Rather, the correct equation is:$$m_a * v_i + 0 = (m_a + m_b) * v_f$$,

where $i$ represents the initial condition (prior to the collision) and $f$ is the final condition (after the collision).

Initially there are two particles, one moving and one stationary, so the momentum before the collision is all due to the moving object, in your example, the bullet with a momentum of $m_a * v_a$. But after the collision the two objects are stuck together so their combined mass is $m_a + m_b$. For your example above this would result in a speed after the collision of $1.91 m/s$ and in initial speed of the bullet of $20.98 m/s$.

The reason this is close to your calculation of $2 m/s$ and $20 m/s$ is because the mass of your two objects are very different $0.5kg$ vs. $5.0kg$. If they had been more equal to each other your calculation would have shown greater error.

MATERIAL PROVIDED

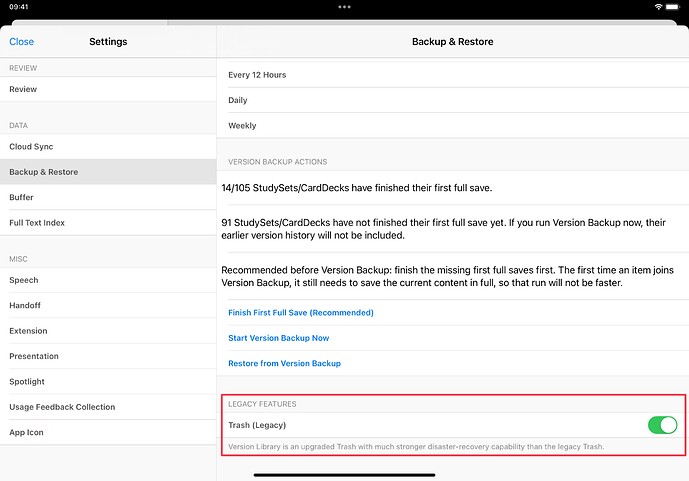Open Presentation settings

108,356
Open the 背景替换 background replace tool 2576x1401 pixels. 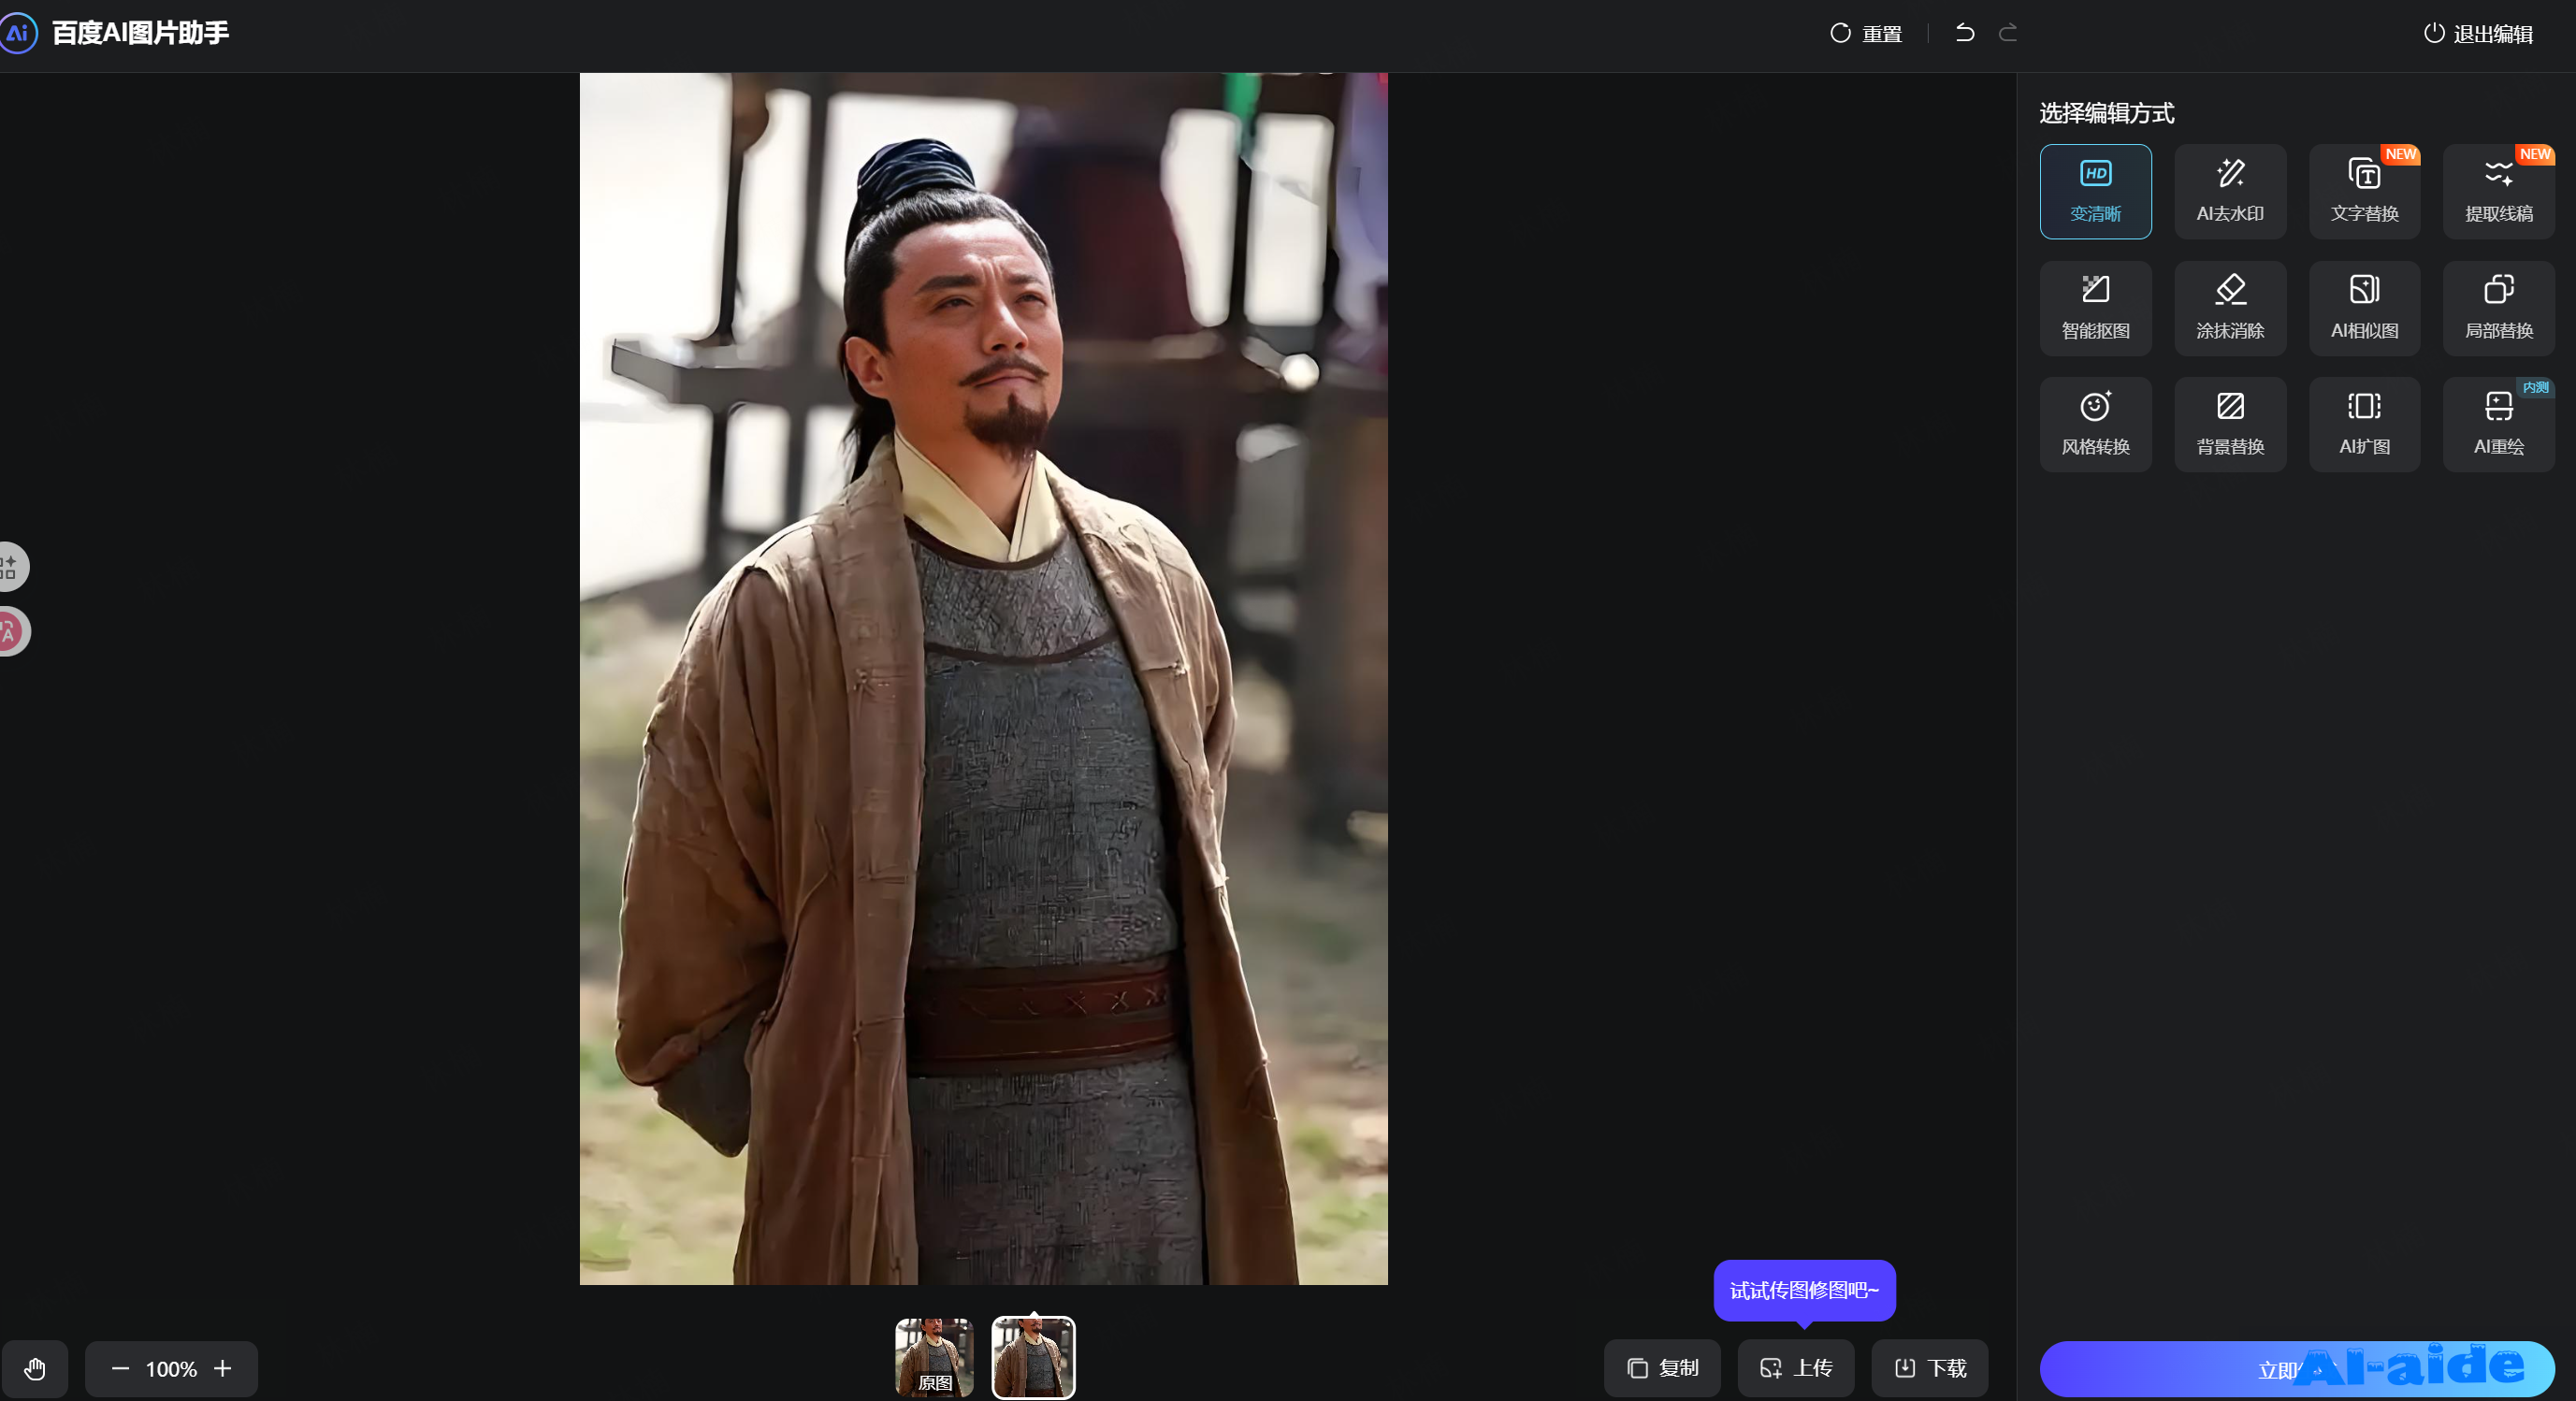[2229, 424]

SHORT PROBLEM
In the momentum explanation, what speed after the collision is given for the example?

EXERCISE ANSWER
1.91 m/s